Aim of the task: Extract, verbatim, all lines starting at the one containing "The width and height of the screenshot is (1024, 690)." and ending with the final line of the listing, and no others.

======== Provided data

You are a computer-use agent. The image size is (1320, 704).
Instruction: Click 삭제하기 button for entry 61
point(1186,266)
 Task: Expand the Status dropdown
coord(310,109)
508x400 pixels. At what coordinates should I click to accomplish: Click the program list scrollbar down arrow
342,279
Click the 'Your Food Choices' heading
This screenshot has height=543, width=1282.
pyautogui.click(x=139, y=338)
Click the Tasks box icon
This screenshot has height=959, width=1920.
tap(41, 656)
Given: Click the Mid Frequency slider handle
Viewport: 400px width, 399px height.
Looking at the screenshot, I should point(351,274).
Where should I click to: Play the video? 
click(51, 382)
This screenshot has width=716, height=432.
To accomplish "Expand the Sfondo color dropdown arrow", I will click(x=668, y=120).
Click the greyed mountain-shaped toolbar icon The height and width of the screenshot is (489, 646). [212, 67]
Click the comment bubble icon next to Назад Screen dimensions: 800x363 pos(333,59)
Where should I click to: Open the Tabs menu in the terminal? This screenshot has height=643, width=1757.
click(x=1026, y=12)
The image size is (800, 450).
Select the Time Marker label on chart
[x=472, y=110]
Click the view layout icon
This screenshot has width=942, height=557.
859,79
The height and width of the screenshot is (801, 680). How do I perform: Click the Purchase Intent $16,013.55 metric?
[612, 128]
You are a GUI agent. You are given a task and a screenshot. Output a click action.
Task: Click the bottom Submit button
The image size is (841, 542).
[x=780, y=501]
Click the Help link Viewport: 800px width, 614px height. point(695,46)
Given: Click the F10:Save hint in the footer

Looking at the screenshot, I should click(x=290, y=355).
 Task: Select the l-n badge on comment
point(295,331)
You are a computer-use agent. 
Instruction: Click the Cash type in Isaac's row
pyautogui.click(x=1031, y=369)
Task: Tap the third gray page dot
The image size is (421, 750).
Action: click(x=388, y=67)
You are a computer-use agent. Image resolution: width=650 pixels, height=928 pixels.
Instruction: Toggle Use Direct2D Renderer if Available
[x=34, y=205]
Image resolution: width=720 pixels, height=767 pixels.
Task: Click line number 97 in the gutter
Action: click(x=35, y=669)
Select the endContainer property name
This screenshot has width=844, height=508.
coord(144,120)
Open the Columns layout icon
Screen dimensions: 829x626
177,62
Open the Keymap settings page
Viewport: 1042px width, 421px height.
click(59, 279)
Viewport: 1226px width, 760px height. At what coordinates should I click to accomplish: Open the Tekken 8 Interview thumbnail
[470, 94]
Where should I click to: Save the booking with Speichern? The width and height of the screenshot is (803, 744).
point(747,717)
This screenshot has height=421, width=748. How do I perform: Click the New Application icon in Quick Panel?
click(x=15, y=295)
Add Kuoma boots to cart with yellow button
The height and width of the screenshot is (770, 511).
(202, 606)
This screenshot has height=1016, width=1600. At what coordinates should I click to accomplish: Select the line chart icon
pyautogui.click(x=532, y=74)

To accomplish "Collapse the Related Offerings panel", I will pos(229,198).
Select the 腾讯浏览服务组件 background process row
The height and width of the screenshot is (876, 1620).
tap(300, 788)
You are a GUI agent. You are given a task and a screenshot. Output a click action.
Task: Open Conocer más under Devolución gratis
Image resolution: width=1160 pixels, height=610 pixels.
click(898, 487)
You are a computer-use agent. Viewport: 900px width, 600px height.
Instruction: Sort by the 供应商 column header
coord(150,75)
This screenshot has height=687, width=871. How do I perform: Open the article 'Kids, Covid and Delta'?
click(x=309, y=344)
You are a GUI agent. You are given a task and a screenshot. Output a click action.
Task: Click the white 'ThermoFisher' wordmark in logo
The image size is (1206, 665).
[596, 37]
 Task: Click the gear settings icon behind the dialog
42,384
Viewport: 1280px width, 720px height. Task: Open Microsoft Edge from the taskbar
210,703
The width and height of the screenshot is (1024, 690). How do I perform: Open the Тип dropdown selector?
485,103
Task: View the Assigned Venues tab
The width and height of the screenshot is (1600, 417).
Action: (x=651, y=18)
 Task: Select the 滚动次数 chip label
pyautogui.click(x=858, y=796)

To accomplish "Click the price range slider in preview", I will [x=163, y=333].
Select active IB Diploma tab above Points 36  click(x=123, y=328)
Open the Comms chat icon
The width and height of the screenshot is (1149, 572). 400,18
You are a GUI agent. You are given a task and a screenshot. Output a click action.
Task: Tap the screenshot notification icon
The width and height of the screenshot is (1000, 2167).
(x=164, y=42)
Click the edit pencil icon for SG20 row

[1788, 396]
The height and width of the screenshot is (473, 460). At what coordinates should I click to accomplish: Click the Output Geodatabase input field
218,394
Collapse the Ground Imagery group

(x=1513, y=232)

================

Task output:
The width and height of the screenshot is (1024, 690). How do I perform: Open the Тип dropdown selector?
485,103
Task: View the Assigned Venues tab
The width and height of the screenshot is (1600, 417).
Action: (x=651, y=18)
 Task: Select the 滚动次数 chip label
pyautogui.click(x=858, y=796)

To accomplish "Click the price range slider in preview", I will [x=163, y=333].
Select active IB Diploma tab above Points 36  click(x=123, y=328)
Open the Comms chat icon
The width and height of the screenshot is (1149, 572). 400,18
You are a GUI agent. You are given a task and a screenshot. Output a click action.
Task: Tap the screenshot notification icon
The width and height of the screenshot is (1000, 2167).
(x=164, y=42)
Click the edit pencil icon for SG20 row

[1788, 396]
The height and width of the screenshot is (473, 460). At what coordinates should I click to accomplish: Click the Output Geodatabase input field
218,394
Collapse the Ground Imagery group

(x=1513, y=232)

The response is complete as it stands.